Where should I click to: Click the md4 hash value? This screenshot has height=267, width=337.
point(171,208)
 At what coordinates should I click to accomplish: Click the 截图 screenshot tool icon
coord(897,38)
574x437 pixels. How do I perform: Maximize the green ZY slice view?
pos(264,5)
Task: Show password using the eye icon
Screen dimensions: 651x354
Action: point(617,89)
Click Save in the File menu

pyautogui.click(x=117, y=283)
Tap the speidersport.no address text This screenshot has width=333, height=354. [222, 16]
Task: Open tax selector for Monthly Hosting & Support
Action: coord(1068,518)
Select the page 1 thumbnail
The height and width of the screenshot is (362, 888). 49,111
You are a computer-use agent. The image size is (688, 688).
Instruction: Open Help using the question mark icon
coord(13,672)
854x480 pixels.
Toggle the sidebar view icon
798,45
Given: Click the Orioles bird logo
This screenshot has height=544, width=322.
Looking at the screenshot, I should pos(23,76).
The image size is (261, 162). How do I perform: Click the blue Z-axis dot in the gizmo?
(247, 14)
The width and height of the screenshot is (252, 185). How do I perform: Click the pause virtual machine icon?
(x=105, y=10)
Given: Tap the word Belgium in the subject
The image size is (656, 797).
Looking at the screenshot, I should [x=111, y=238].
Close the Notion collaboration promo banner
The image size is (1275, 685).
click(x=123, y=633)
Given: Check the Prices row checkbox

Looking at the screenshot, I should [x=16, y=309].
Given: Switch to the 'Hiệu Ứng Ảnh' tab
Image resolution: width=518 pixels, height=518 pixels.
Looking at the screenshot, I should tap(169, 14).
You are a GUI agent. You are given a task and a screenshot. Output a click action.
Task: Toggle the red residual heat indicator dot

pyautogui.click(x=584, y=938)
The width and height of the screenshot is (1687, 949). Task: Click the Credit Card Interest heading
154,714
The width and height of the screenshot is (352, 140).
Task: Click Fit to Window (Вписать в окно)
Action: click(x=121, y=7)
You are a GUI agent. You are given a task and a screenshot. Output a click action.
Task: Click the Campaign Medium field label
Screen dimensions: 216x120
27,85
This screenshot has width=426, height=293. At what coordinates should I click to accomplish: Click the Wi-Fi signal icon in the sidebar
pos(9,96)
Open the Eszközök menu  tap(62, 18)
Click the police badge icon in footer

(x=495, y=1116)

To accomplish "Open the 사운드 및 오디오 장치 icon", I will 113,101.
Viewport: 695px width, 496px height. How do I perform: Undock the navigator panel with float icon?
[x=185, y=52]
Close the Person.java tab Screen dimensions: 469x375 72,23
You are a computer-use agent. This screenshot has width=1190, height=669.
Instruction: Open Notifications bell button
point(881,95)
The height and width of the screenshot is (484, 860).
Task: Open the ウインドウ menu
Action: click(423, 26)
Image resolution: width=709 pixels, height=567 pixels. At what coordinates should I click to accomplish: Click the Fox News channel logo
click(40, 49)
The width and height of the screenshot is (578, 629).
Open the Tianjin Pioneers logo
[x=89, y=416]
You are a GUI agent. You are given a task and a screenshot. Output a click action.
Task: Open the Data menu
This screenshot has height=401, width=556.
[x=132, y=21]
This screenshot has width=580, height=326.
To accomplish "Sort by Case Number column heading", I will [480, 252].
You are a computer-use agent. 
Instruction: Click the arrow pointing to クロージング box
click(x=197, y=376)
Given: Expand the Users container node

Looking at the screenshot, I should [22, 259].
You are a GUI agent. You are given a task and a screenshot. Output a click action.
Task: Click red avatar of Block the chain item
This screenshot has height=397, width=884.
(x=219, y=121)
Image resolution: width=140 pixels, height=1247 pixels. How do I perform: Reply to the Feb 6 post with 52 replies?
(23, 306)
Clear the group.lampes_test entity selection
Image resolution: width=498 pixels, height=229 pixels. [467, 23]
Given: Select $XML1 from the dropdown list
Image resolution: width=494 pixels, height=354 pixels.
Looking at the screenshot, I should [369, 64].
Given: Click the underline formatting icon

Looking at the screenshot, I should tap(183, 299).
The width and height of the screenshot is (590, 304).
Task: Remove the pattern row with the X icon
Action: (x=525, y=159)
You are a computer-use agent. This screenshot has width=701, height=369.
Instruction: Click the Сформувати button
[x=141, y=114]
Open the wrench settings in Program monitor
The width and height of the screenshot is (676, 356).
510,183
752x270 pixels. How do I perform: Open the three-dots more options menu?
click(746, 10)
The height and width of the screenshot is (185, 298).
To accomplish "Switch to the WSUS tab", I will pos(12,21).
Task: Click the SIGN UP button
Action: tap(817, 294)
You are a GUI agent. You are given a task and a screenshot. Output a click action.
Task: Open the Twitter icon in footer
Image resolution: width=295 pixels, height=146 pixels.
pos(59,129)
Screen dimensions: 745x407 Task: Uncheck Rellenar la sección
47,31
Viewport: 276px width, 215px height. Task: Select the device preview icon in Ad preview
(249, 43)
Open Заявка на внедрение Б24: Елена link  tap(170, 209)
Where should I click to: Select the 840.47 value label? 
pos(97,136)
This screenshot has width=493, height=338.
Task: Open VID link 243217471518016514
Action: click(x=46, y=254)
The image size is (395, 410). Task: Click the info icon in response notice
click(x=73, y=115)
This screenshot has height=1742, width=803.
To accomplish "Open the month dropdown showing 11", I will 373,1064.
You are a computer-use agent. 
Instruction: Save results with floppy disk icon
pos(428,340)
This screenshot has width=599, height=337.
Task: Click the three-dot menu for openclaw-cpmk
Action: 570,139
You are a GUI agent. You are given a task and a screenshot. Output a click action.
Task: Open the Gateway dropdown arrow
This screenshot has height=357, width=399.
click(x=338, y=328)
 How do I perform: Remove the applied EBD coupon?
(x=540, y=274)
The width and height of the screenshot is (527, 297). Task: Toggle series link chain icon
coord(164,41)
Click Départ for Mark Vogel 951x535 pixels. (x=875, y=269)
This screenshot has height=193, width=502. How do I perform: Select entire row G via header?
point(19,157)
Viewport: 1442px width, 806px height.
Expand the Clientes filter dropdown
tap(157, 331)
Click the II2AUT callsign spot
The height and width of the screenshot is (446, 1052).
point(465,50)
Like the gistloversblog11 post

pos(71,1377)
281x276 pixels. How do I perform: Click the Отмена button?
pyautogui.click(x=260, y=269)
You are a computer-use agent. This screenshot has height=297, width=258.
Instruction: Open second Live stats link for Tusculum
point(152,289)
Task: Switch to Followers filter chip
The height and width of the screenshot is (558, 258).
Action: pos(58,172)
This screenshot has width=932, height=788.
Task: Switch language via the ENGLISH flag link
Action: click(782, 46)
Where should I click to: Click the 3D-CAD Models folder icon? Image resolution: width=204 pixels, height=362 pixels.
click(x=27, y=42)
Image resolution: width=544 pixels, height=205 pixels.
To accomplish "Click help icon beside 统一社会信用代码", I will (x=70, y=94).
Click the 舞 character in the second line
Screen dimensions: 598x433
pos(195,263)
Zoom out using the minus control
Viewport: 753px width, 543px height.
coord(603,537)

= = = = = = =

Only lines with the word "computer" should be collected from the material.

## Reply to the task
You are a computer-use agent. The image size is (688, 688).
You are a computer-use agent. This screenshot has width=1190, height=669.
You are a computer-use agent. 
You are a computer-use agent. This screenshot has width=701, height=369.
You are a computer-use agent. 
You are a computer-use agent. This screenshot has height=297, width=258.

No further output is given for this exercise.